Spinosaurus zählt seit Langem zu den seltsamsten Dinosauriern, die von Wissenschaftlern untersucht wurden. Mit krokodilähnlichen Kiefern und einer deutlichen Vorliebe für Fische hoben sie sich lange von den bekannteren fleischfressenden Theropoden ab.
Wie das Magazin Science berichtet, deuten neue Forschungsergebnisse darauf hin, dass sie möglicherweise noch eine weitere ungewöhnliche Anpassung in Form von Salzdrüsen über ihren Augen besaßen, die ihnen halfen, überschüssiges Salz auszuscheiden, wenn sie in Brackwasser lebten oder dort Nahrung suchten.
Was passiert?
Eine in der Fachzeitschrift Historical Biology veröffentlichte Studie legt nahe, dass einige Spinosaurier möglicherweise salzige Tränen nutzten, um sich an salzige Flussmündungen und Sümpfe anzupassen.
Die Paläontologin Andrea Cau und ihre Kollegen untersuchten Fossilien verschiedener Spinosaurierarten und berichteten über das, was sie als den ersten vollständigen Satz von Skelettmerkmalen einer Supraorbital-Salzdrüse bei einem nicht-avianen Dinosaurier bezeichneten.
Der wichtigste Hinweis war eine deutliche Vertiefung über dem Auge bei einigen Schädeln, die, wie in der Fachzeitschrift Science angemerkt, möglicherweise eine Drüse und zugehörige Blutgefäße beherbergte.
«In Umgebungen mit hohem Salzgehalt helfen diese Drüsen den Tieren, das Problem der Salzausscheidung zu lösen», sagte Kau.
Wenn diese Interpretation zutrifft, würde sie die wachsende Zahl an Beweisen dafür untermauern, dass Spinosaurier nicht einfach nur große Raubsaurier waren, sondern semiaquatische Spezialisten, die an Ästuar- und Sumpfökosysteme angepasst waren.
Warum ist das wichtig?
Diese Frage bleibt jedoch ungeklärt. Einige Spinosaurus-Schädelfragmente aus Marokko und anderen Fundorten weisen diese Tasche offenbar nicht auf, was die Möglichkeit offenlässt, dass es sich bei diesem Merkmal um ein Artefakt und nicht um ein gemeinsames Merkmal mehrerer Arten handelt.

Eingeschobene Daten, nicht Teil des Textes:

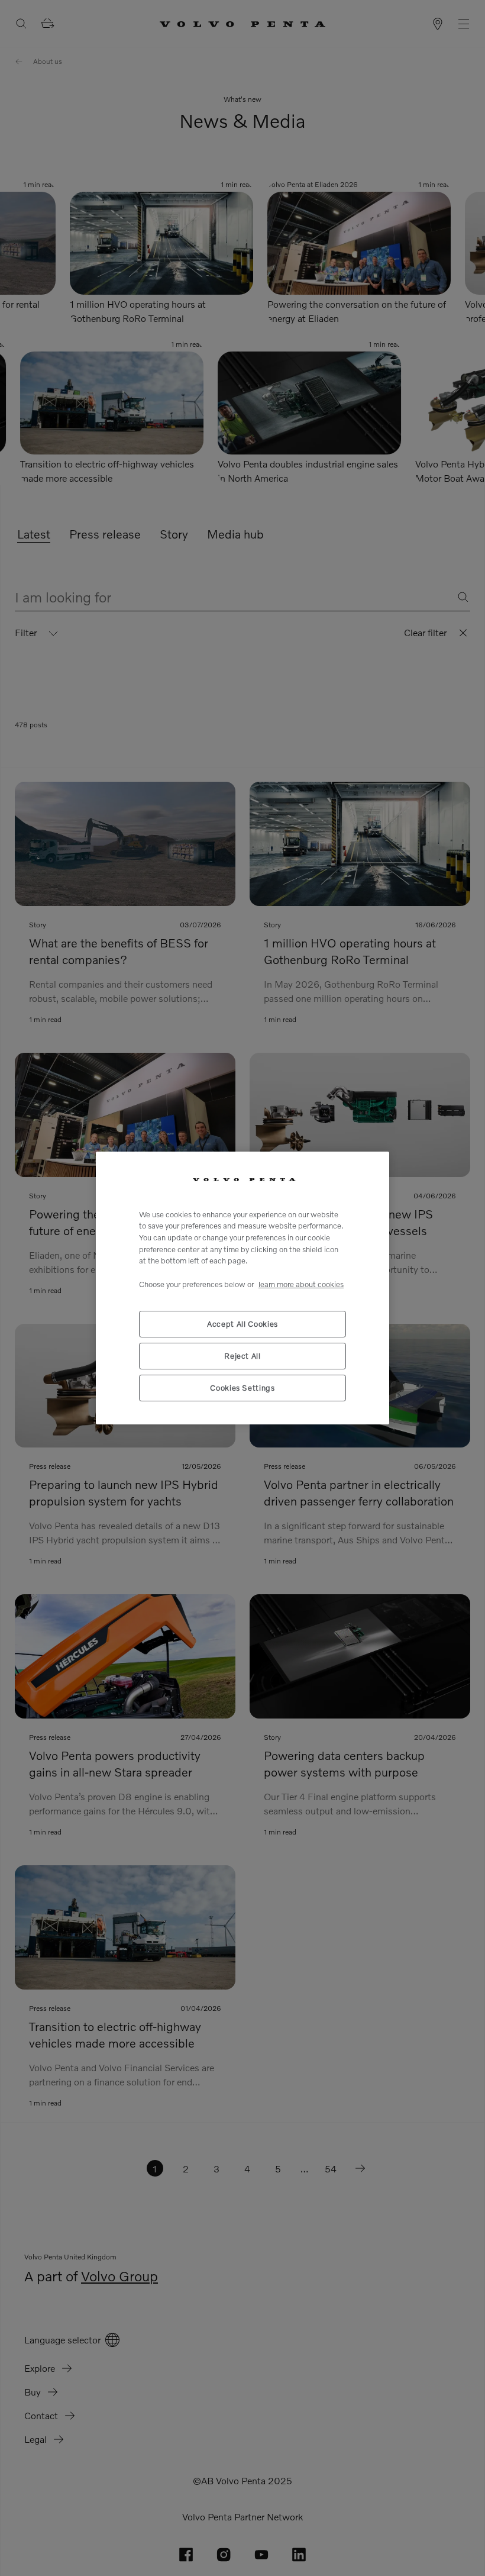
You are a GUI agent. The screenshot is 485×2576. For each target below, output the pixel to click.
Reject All (242, 1355)
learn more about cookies (301, 1284)
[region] (242, 1288)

Brackwassermarschen und Flussmündungen stellen für die meisten Landraubtiere eine erhebliche physiologische Herausforderung dar. Tiere, die hohen Salzkonzentrationen ausgesetzt sind, benötigen in der Regel spezielle Strategien, um mit diesem Stress umzugehen.
Sollten Spinosaurier tatsächlich Salzdrüsen besessen haben, würde dies die Annahme bestärken, dass sie eine stärker aquatische ökologische Nische besetzten als andere große Raubsaurier. Dies würde sie weiter von den bekannteren Theropoden abgrenzen und könnte das Verständnis der Wissenschaftler von Dinosaurier-Ökosystemen verändern.
Ob Spinosaurier aktiv im Wasser schwammen oder es vorzogen, in den flachen Gewässern nach Beute zu suchen, bleibt trotz des Vorhandenseins von Drüsen umstritten.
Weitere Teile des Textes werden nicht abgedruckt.